I think that advocacy, speaking up and using art as a platform for things like missing and murdered indigenous women, sexual and domestic violence, the disparity of income between men and women, women and motherhood or like artmaking and motherhood. I think that’s a huge thing.

― Lily Hope (Tlingit)

PROJECT

In her SHIFT project, “Protecting the Material Sovereignty of Our Indigenous Homelands”, Hope will mentor two weavers through intergenerational research, documentation, and advocacy for traditional materials with community and global sharing opportunities. This project directly addresses Indigenous land sovereignty as the artists research, advocate, and negotiate for mountain-goat hunts to occur in the spring/summer, highlighting climate change and the protection/preservation of cedar stands, critical for use in ceremonial regalia. The organizational partner, Goldbelt Heritage Foundation, will coordinate and execute video documentation for this project.

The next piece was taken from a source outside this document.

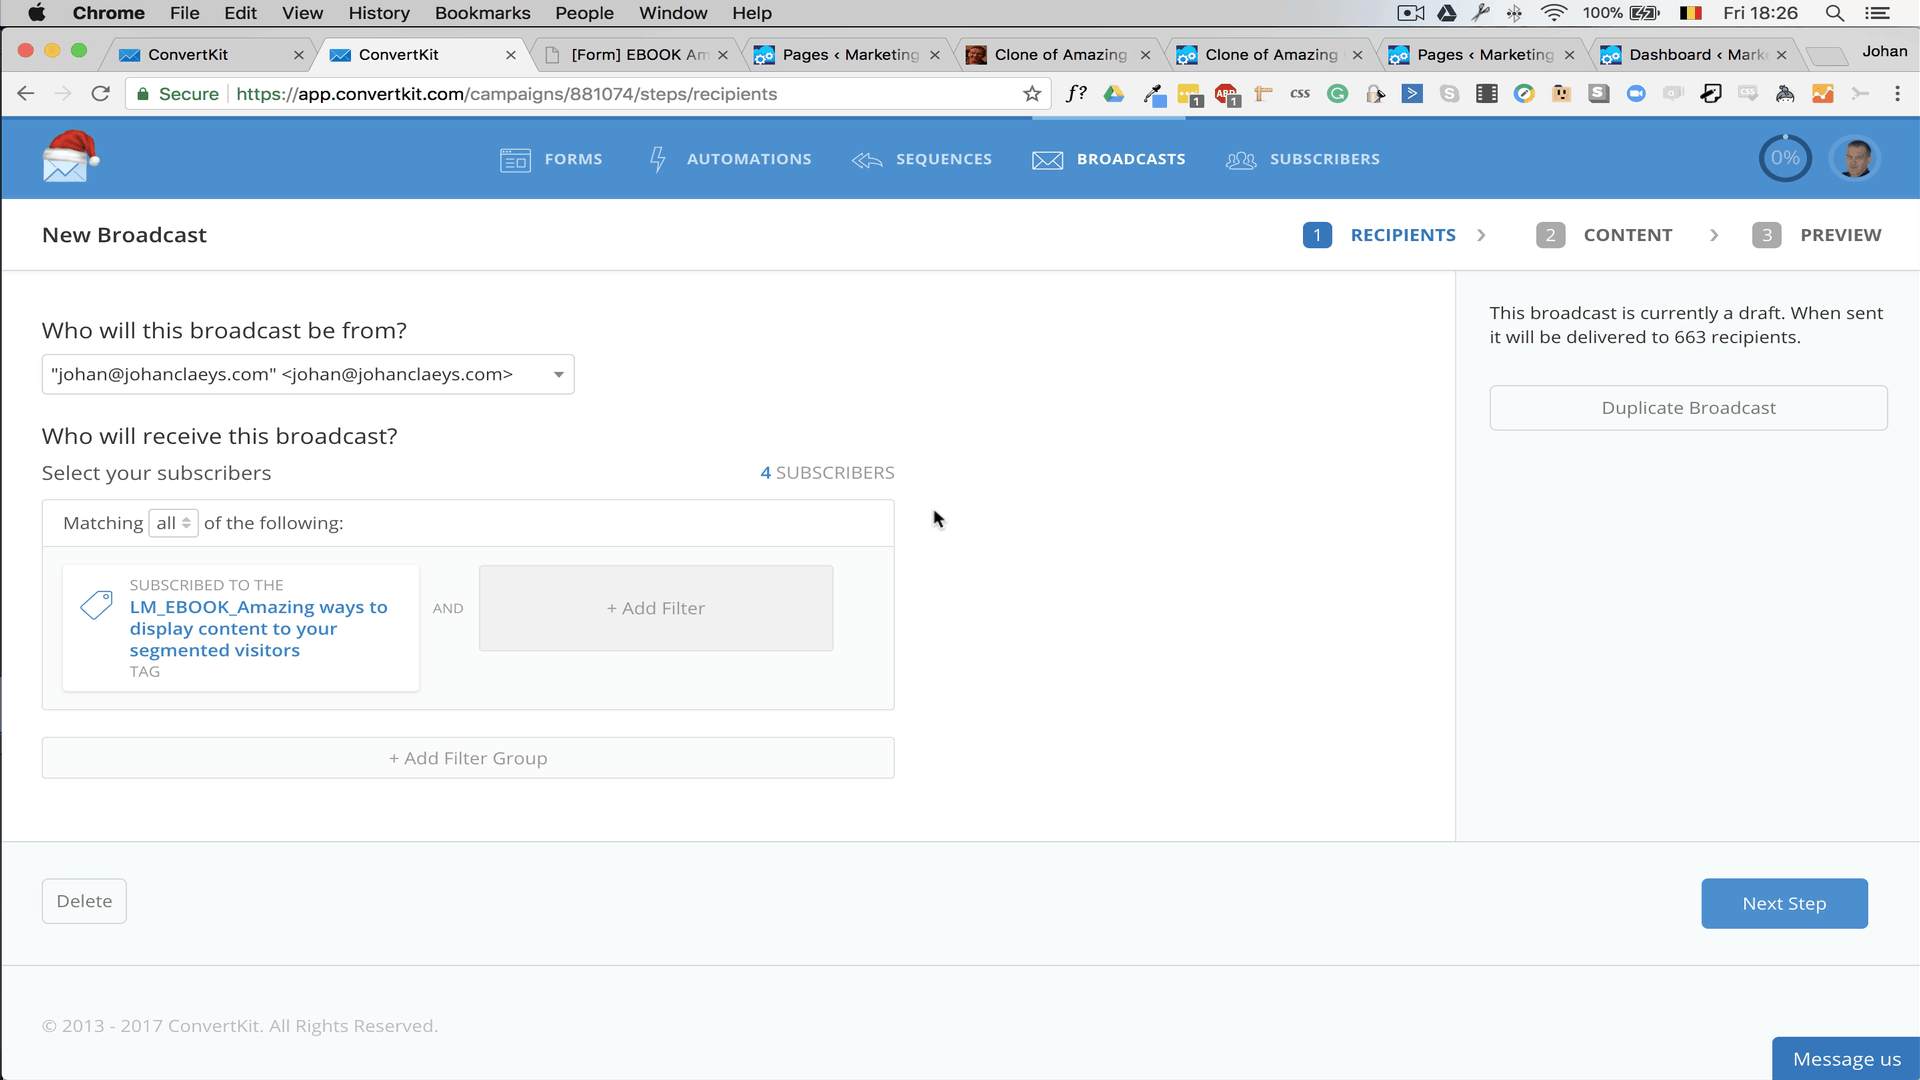Click the AUTOMATIONS lightning bolt icon

click(x=658, y=158)
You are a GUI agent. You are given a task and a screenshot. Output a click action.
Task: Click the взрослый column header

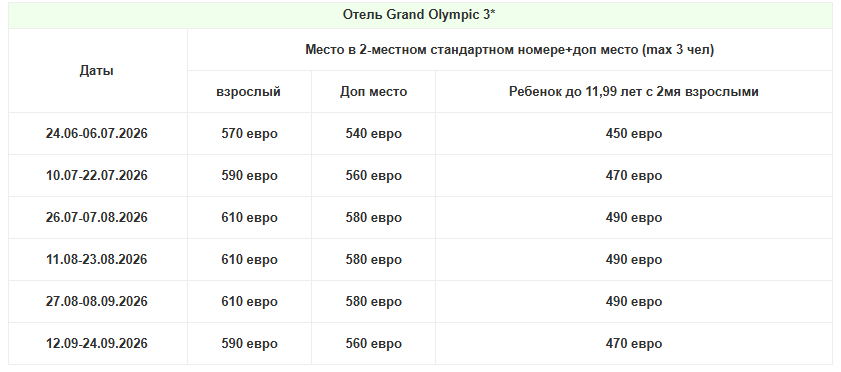pos(248,92)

Read more about the Goldbelt Heritage Foundation

PARTNER ORGANIZATION

Goldbelt Heritage Foundation (GHF) is a non-profit organization established in 2001 by Goldbelt Incorporated to promote cultural activities and to administer the Goldbelt scholarship program. GHF supports social and economic development opportunities; advocates for the advancement, enhancement, presentation and promotion of Alaska Native culture, language and traditional arts; promotes culturally-responsive education and job training for its Alaska Native members; and documents and preserves knowledge of the region’s historic sites, supporting activities that benefit shareholders and shareholder descendants as part of the Alaska Native Claims Settlement Act.